::: TEXT SECTION :::

Web Scraping Linkedin.com Overview

2024-04-08

Linkedin is by far the biggest career focused social network and thus contains incredibly amounts of job related data. From job listings to company profiles and public CVs of individuals - all very popular web scraping targets.

Linkedin.com is using its own proprietary web scraping protection technology that is being constantly updated and is one of the toughest to bypass. This makes it difficult to scrape Linkedin pages and this is where web scraping API value trully shows.

Overall, not many web scraping APIs we've tested through our benchmarks are able to scrape LinkedIn reliably and those which can set the average price at $11.48 per 1,000 scrape requests on average.

Linkedin.com scraping API benchmarks

Scrapeway runs weekly benchmarks for Linkedin public profiles for the most popular web scraping APIs. Here's the table for this week:

Service Success % Speed Cost $/1000
1
92%
-8
33.5s
-0.2
$8.0
+0.03
2
85%
+6
23.4s
-0.9
$2.71
=
3
71%
-15
14.3s
-2.7
$14.7
=
4
40%
-2
3.3s
+0.1
$4.75
=
5
40%
-2
9.3s
+3.8
$6.9
=
6
37%
-3
2.9s
+0.4
$3.27
=
7
0%
9.7s
-12.0
$40.0
=
Data range Jan 10 - Jan 17

How to scrape linkedin.com?

With the anti-bot bypass provided by web scraping APIs Linkedin.com is not very difficult to scrape. Most of LinkedIn content is static thus headless browser is not required to scrape LinkedIn effectively. See benchmarks for the most up-to-date results.

::: COLLECTED MATERIAL :::

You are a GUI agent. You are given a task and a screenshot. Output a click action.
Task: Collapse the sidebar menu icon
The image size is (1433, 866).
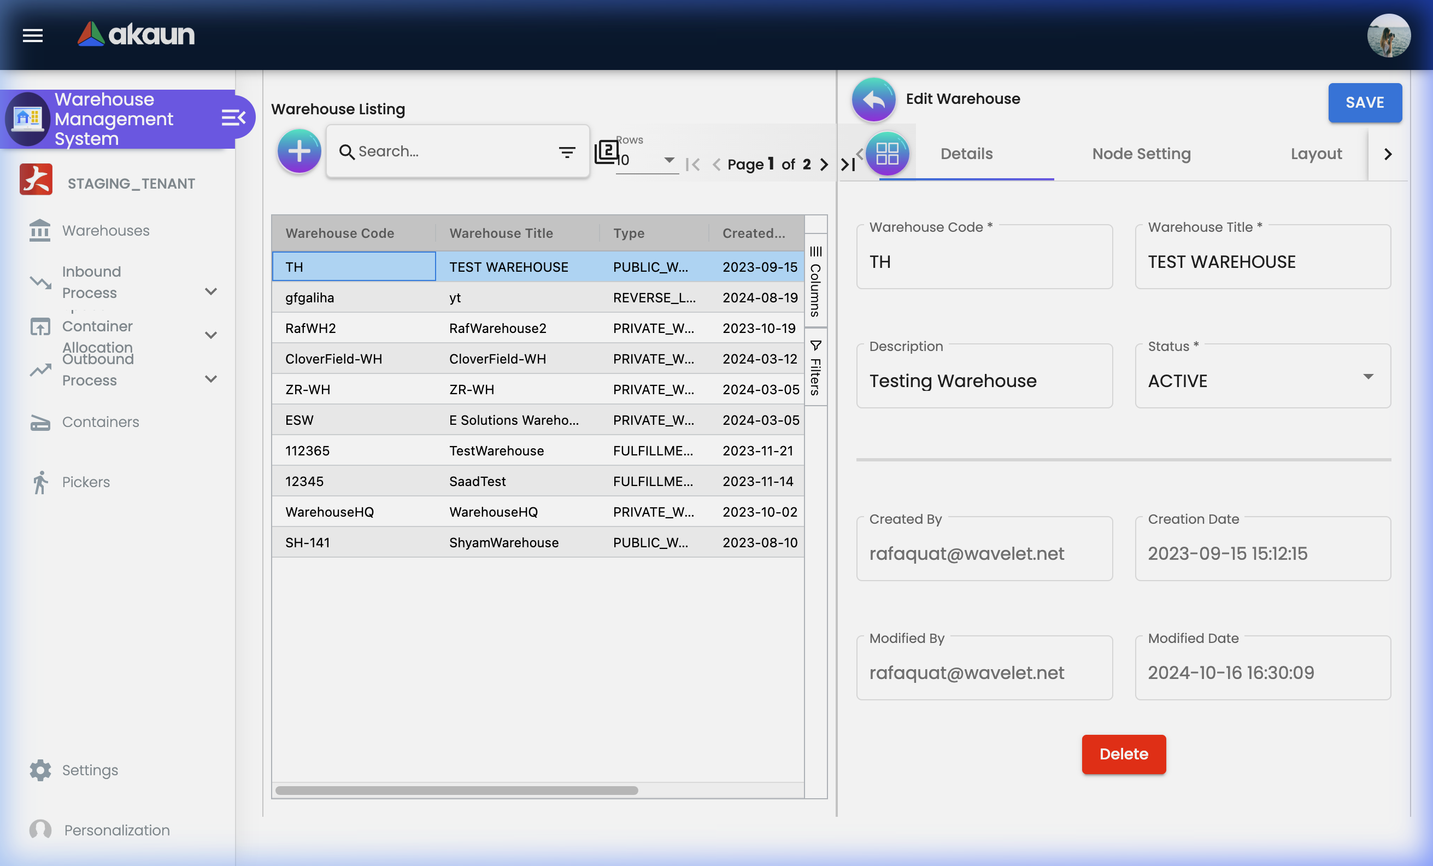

:::

_AIM A_
Answer these questions using the LinkedIn scraping overview:
(i) What average price per 1,000 scrape requests does it give for the APIs that can scrape LinkedIn reliably?
(ii) How often does Scrapeway run its benchmarks for Linkedin public profiles?
(iii) According to the closing section, why is a headless browser not required to scrape LinkedIn effectively?
_AIM B_
Reproduce the LinkedIn scraping overview word for word, everything from "With the anti-bot" down to "most up-to-date results.".
_AIM C_
In the LinkedIn scraping overview, render this sentence in German: "Most of LinkedIn content is static thus headless browser is not required to scrape LinkedIn effectively."

_WRITTEN RESPONSE A_
(i) $11.48 per 1,000 scrape requests.
(ii) Weekly.
(iii) Because most of LinkedIn content is static.

_WRITTEN RESPONSE B_
With the anti-bot bypass provided by web scraping APIs Linkedin.com is not very difficult to scrape. Most of LinkedIn content is static thus headless browser is not required to scrape LinkedIn effectively. See benchmarks for the most up-to-date results.

_WRITTEN RESPONSE C_
Die meisten Inhalte von LinkedIn sind statisch, daher ist kein Headless-Browser erforderlich, um LinkedIn effektiv zu scrapen.